We arrived at our compound, surrounded by high walls and a gate. The homes in our suburb of St. Claire were all fortress like. It was a leafy suburb as they say, except you could only see the top leaves of the tress behind your neighbour’s walls, for the most part. They should call it a walled suburb. It made you feel the opposite of safe. It made you feel like a sitting duck. Instead of pulling up to our white wrought iron gate, Dad and Joy circled the block three times and switched approaches on the fourth, until they were sure we not followed or were in danger of ambush. Concern for my shirts grew. Once we were inside the compound, we eventually climbed out of the cars and Frau and I wearily made our way up the steps to the front door and waited as my father went through the routine of alarm codes that would allow us into the house. I don’t know if Frau was as apprehensive about our move to Trinidad as I was by now, but when we walked into the front room and found my Grandmother watching a Bollywood film on TV, volume blaring, I think she started to have second thoughts.
Safe as Houses
Crack-Cocaine and Cutlasses
I’d never arrived back in Port of Spain to so much security. In the past I always felt secure. I was born here. Dad was a first generation Trini. His mother was from another English speaking Caribbean island and his father from a French speaking one. Mum was born in America. She could hold no property on the island. As a young girl she needed visas to attend school and live on the island. Her family was Columbian, Barbadian and Scottish. Somewhere floating around is a Chinese gene, complications of history. This was a region of the world that experienced all of the upheavals played out on the far away stages of bigger, richer, countries to the north, south, east and west. This was a country of mixes of Creoles; blacks; browns; whites; reds; European; Indians; Orientals; Syrians; Portuguese and all in between. In the 1960’s it was tourists; calypso; Carnival; cocktails and an oil-rich seabed. Then the oil-rich economy of the 70’s led to building and growth and prosperity followed by coups, crimes and cutthroats.

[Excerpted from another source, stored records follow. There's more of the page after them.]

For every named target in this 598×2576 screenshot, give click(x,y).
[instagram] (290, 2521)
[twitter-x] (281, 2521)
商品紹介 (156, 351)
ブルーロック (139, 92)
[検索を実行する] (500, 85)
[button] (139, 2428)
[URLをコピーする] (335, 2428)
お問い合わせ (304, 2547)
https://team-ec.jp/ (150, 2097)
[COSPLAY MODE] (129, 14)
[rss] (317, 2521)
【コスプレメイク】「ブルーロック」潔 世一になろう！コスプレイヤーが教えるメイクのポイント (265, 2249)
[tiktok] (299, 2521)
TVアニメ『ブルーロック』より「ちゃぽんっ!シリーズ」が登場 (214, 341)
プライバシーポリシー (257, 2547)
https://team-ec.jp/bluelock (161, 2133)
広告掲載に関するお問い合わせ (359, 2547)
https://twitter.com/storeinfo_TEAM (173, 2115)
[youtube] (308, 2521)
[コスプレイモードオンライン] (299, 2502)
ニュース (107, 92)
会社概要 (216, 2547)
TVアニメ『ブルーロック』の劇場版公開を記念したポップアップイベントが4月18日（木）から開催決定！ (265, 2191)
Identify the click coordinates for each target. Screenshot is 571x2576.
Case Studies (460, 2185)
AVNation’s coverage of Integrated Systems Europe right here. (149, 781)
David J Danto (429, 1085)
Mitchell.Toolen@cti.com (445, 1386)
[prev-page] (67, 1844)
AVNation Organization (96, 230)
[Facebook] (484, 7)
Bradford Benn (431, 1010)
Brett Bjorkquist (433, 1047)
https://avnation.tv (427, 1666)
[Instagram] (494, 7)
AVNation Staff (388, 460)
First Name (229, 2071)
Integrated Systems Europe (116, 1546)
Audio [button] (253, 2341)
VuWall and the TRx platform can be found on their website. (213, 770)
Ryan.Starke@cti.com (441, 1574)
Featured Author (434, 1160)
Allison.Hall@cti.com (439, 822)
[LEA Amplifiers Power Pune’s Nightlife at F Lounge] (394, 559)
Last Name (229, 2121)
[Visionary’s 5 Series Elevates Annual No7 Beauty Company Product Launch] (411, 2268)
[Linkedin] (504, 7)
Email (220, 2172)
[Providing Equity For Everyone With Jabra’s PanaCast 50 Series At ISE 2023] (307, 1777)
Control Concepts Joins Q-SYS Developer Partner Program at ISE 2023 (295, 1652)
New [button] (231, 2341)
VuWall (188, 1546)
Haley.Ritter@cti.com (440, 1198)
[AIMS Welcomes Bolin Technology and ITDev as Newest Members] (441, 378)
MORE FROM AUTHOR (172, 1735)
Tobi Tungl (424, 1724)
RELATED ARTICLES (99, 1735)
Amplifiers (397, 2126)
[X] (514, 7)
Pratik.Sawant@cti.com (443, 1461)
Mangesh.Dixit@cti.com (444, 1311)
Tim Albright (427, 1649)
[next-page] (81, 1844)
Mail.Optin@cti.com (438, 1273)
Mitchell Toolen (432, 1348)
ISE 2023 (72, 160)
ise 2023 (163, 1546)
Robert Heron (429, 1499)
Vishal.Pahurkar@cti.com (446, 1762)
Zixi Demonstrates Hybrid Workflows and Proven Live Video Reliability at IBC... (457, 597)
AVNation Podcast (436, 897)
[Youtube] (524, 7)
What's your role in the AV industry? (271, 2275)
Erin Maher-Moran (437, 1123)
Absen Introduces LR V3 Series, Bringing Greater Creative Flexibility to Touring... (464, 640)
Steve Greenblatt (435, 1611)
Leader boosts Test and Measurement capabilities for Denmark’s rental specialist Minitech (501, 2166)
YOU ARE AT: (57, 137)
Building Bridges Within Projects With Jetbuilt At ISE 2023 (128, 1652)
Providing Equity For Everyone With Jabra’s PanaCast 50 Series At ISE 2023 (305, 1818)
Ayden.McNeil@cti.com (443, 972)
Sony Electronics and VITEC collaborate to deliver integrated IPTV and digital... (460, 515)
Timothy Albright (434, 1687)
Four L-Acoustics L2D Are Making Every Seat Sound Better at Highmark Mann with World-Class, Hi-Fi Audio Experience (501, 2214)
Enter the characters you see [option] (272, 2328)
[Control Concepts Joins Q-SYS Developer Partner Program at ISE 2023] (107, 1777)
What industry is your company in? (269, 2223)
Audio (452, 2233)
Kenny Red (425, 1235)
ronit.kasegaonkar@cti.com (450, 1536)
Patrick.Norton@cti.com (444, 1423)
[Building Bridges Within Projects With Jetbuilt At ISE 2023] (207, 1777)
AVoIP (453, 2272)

By the 1990’s it was crack-cocaine and cutlasses. Everyone had more locks, dogs and insurance. Nature has remained kind for the most part though. Hurricanes seldom visit; just their tail ends sometimes, leaving us usually only slightly ruffled, nestled as we are 100 miles south of the customary storm path. The winds of change here are political and social. Those winds are hot and fetid now, and so were we. Frau and I were tired and desperately, desperately wanted to close our eyes.